Decidida a hurgar en la herida, Arilyn enarcó una ceja y empezó a tararear la melodía de una de esas cancioncillas.
La mordaz burla tuvo la virtud de romper el hielo entre ellos dos. Danilo se rió entre dientes e hizo una exagerada mueca.
—Lo mejor de los viejos amigos es que te conocen bien, aunque, por supuesto, eso también es lo peor.
—Viejos amigos —repitió Arilyn en tono afirmativo, pero sus palabras contenían una pregunta: ¿era eso lo que estaban destinados a ser: viejos amigos y nada más?

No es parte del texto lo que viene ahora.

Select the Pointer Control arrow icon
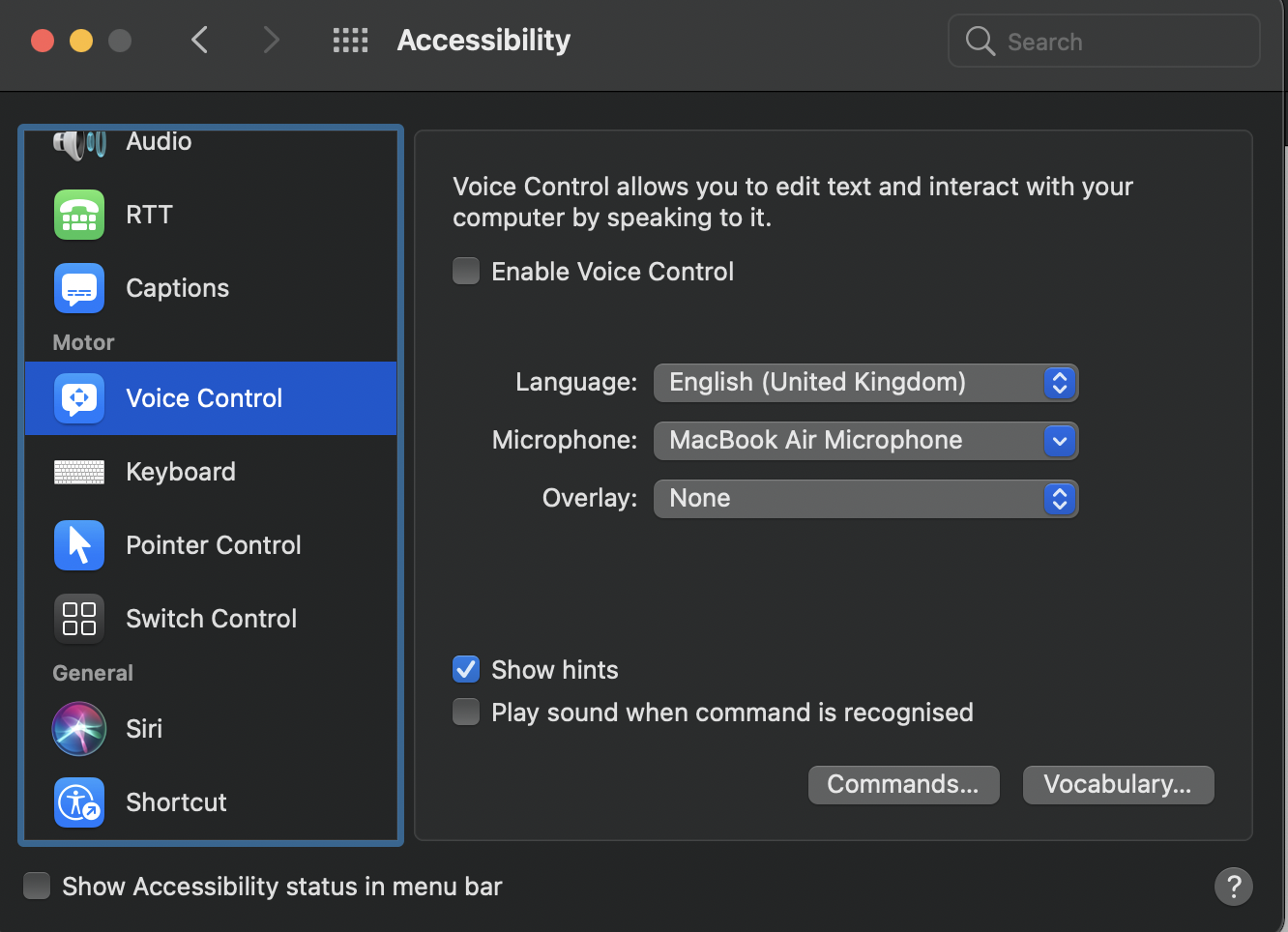Screen dimensions: 1288x932 (x=79, y=545)
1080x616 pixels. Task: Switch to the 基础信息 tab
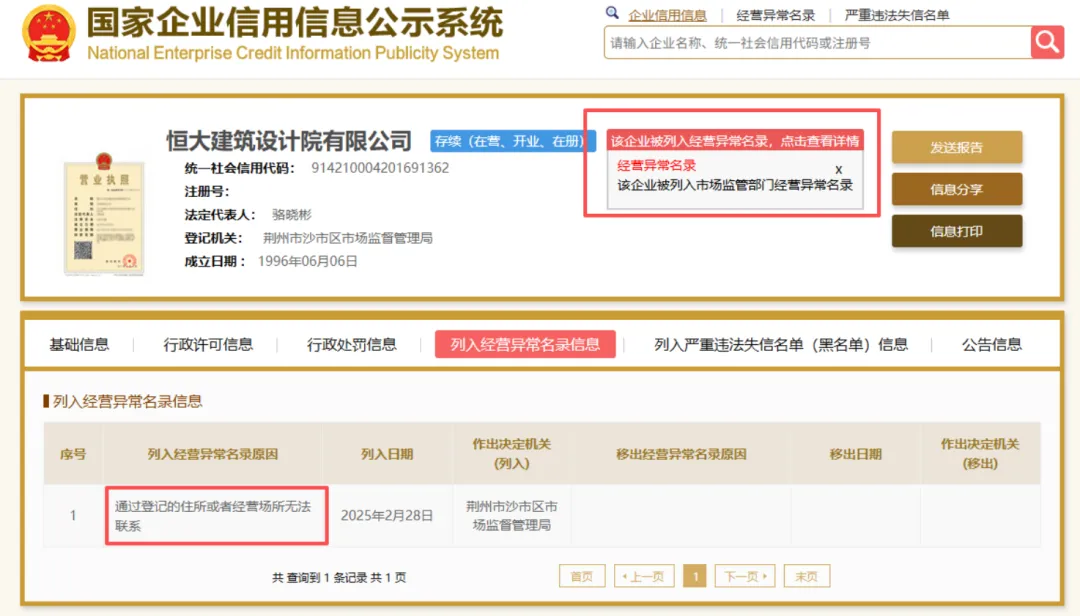click(80, 344)
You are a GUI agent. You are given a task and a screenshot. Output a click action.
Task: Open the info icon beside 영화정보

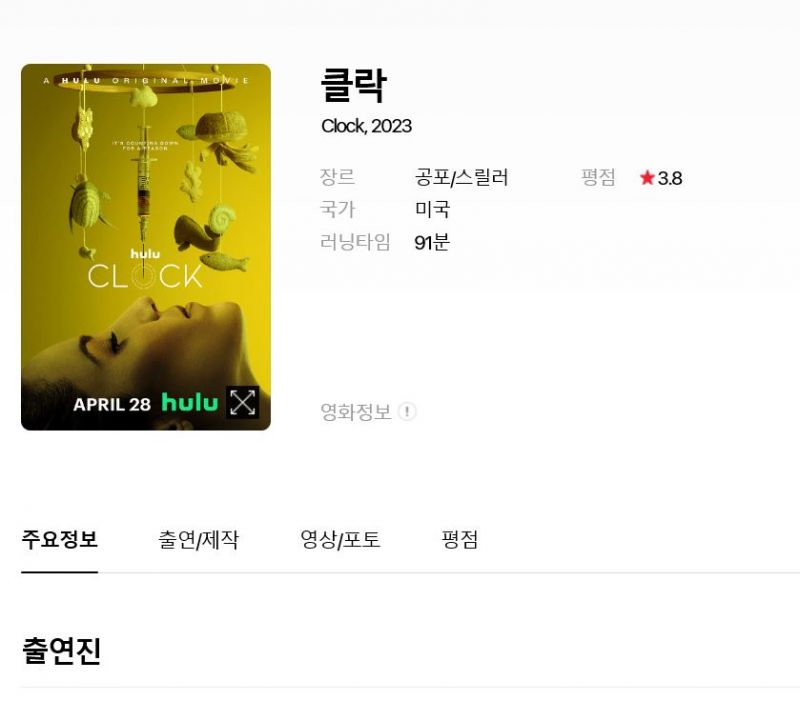(x=407, y=412)
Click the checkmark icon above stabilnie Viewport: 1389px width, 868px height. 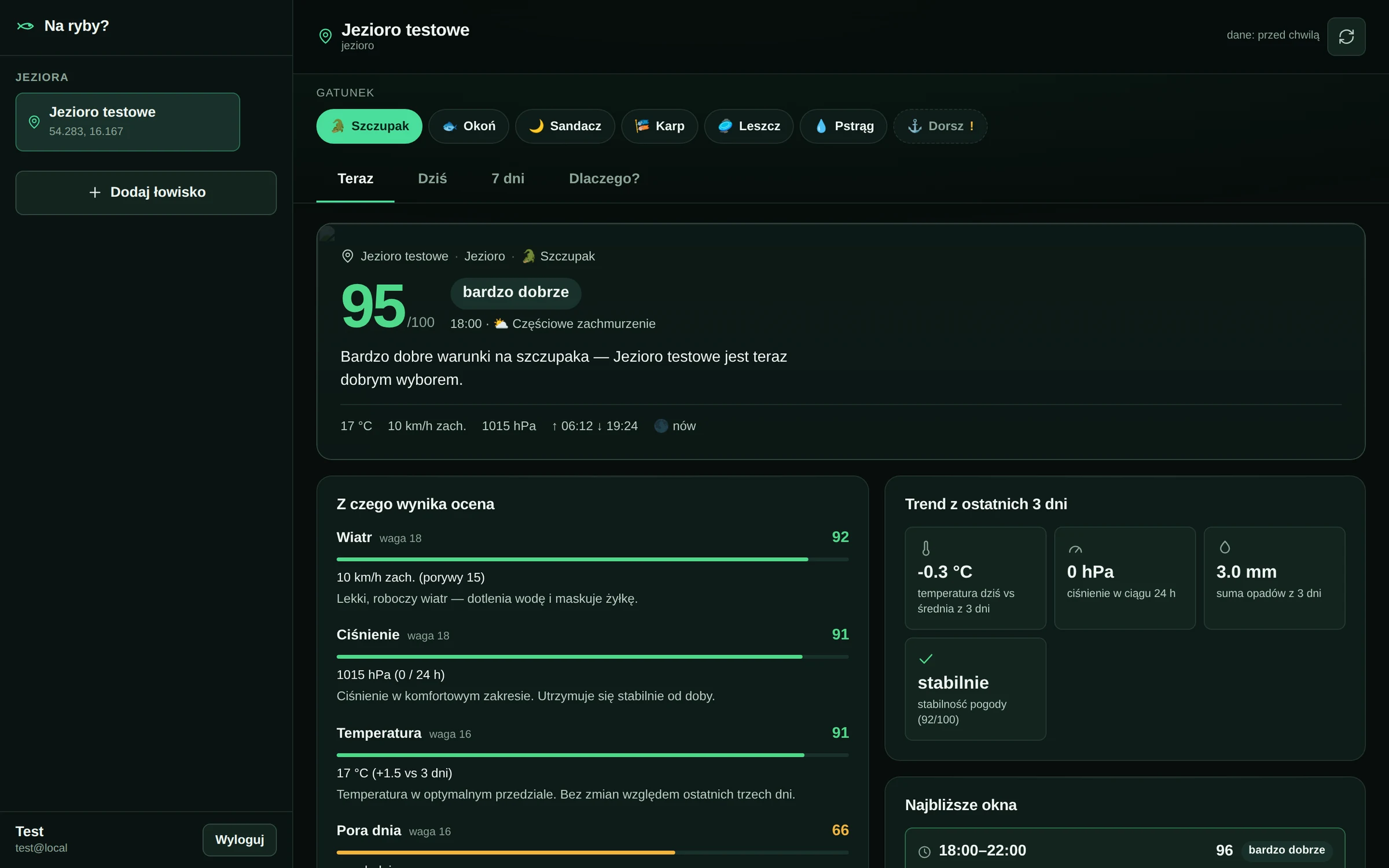pos(925,659)
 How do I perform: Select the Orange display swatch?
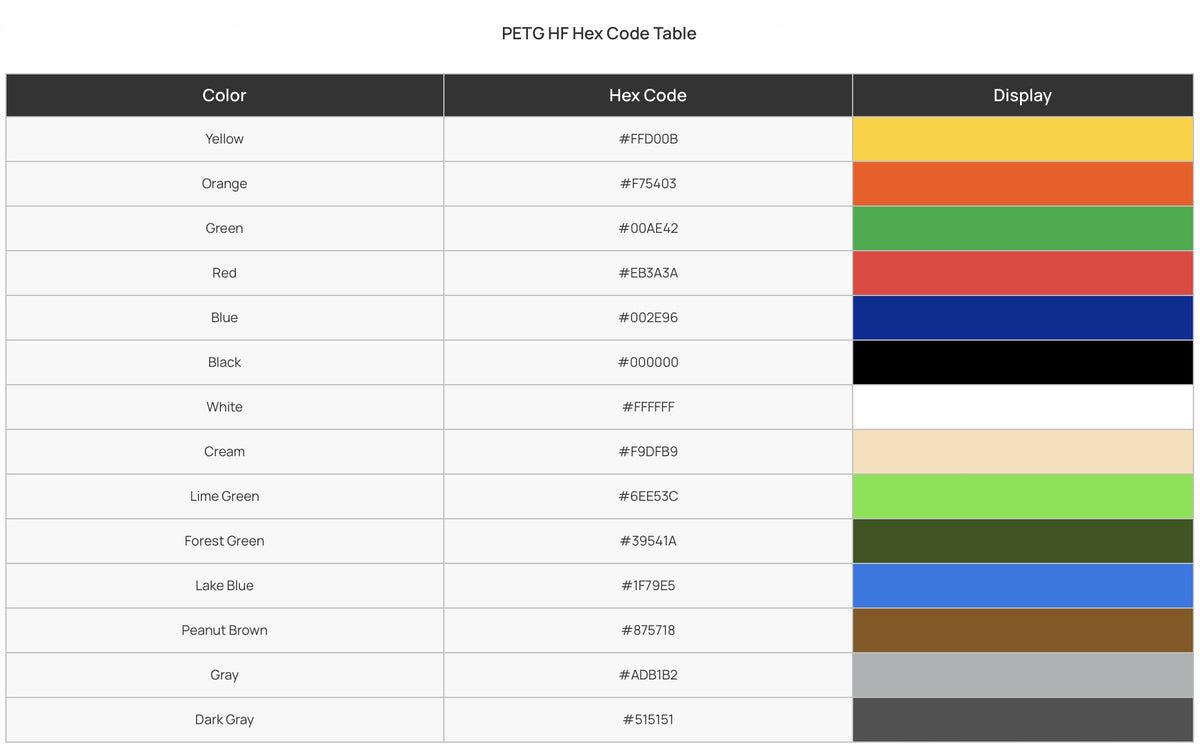click(x=1023, y=184)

Danilo le había dado muchas vueltas a esa cuestión y creía, finalmente, haber hallado una respuesta válida. Los comentarios guasones de Arilyn le daban pie a expresarla. Por mucho que sus vidas hubieran cambiado, algo permanecía constante: el intenso y muchas veces inexplicable amor que surgió el día en el que Arilyn lo secuestró de una taberna. El joven rompió el papel que envolvía el paquete y sacó del interior un vestido realmente fuera de lo corriente: de terciopelo azul oscuro, exquisito en su sencillez y confeccionado por manos elfas.
—Zafiro con gemas a juego —confirmó, risueño—. Te ahorraré la canción que he compuesto para la ocasión.
Arilyn se rió, le arrebató el vestido de las manos y lo tiró a un lado con la misma indiferencia con la que había arrojado el cuchillo. Danilo abrió los brazos, y la semielfa se lanzó hacia ellos.